ここならディベスインスラで採れる宝石も沢山手に入れられる」
「もう、いい加減にして!!」
初めて聞いたアディヤの怒鳴り声にビクッと肩を震わせたロバートにアディヤは冷淡に言った。
「そんな物で私の心は安らがない 」
夕暮れの弱い光がアディアの顔に陰を落とす。
「言葉も通じない外国で、友達もいなくて寂しくてツラくて」
「ゴメン」
「贅沢な物だけいっぱい増えていったけど、虚しくて」
「ゴメン」
「あなたにとって私は外国で仕入れてきた珍しい宝石や織物と同じ」
「違う」
「私が何を考えてるかなんてどうでもいい。
いや、私が何か考えてるなんて思ってもいないのよ」
ロバートは必死でアディヤにかける言葉を探そうとしている。
「違うんだ。違うんだ」
「私はあなたのペットでもアクセサリーでもない」
「・・・ゴメン。

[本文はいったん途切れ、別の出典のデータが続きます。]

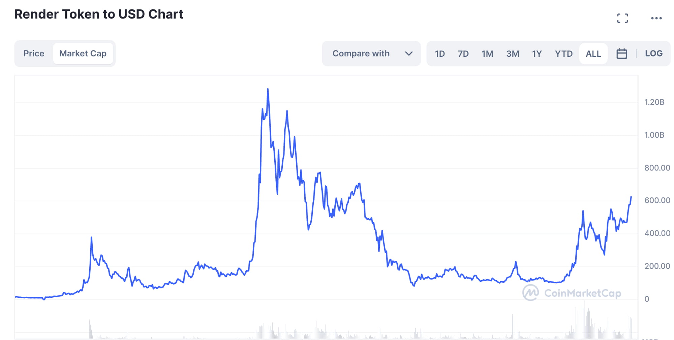Expand the Compare with dropdown
Image resolution: width=674 pixels, height=340 pixels.
(371, 54)
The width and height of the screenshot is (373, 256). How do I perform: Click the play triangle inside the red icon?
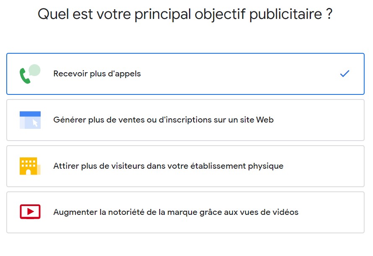pos(30,212)
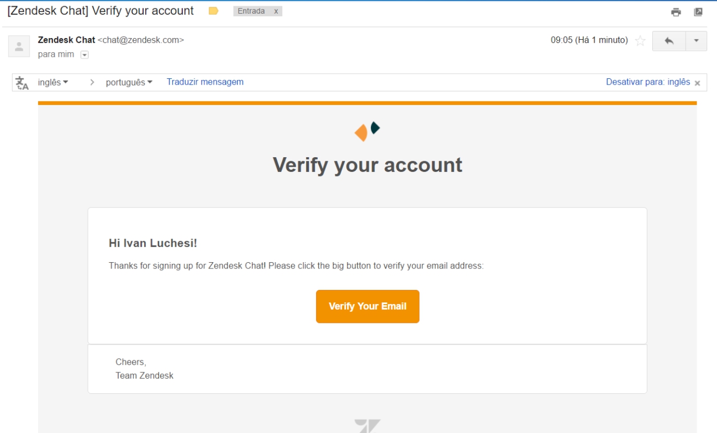Click the sender name Zendesk Chat

(x=66, y=40)
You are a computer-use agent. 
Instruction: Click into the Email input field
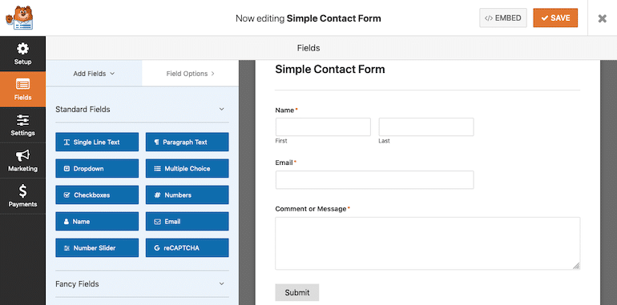(x=375, y=180)
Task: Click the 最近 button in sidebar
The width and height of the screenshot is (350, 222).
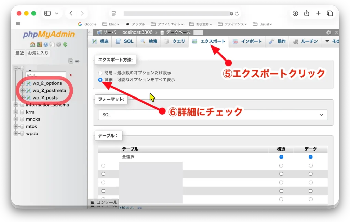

君を誰にもとられたくなくて」
「は?」
「美しい君を皆が狙ってた。君が私だけを頼るようにしたかった」
「キモチワル」
ロバートは完全に項垂れている。
「私のこと信用していないってことよね」
「・・・違う。違うんだ。
私は君にできうる全てを与えてやりたかたった。君を幸せにしたかった。
ニレルを復興させるのには金が必要だったから、必死で働いた。
君の故国の為に力を尽くせば君が喜んでくれると思ったんだ」
「・・・私は何も知らされないまま。
久しぶりに戻ってきたら、皆嬉しそうにあなたに感謝の言葉を捧げるの。
それは喜ばしいことだし、ここまでしてくれたあなたに感謝もしてる。
だけど、私は何も知らされなくて、・・置いてきぼりで、・・・帰ってきたら町はキレイになっていて、あの戦乱で破壊された痕跡もなくなっていて、・・・・それは良い事に違いないけど、・・・楽しい思い出もツライ記憶も全部一緒に片付けられてしまったみたいよ。
皆、歩きだしてるのに、私だけ変われない。
・・・やっと帰って来たって思ったのに、やっぱりここにも私の居場所は無い」
アディヤはワーッと声を上げて泣き出した。
ロバートはアディヤを抱きしめた。
逃げられないようにきつく。
「ゴメン、ゴメン」
と繰り返しながらロバートも泣いていた。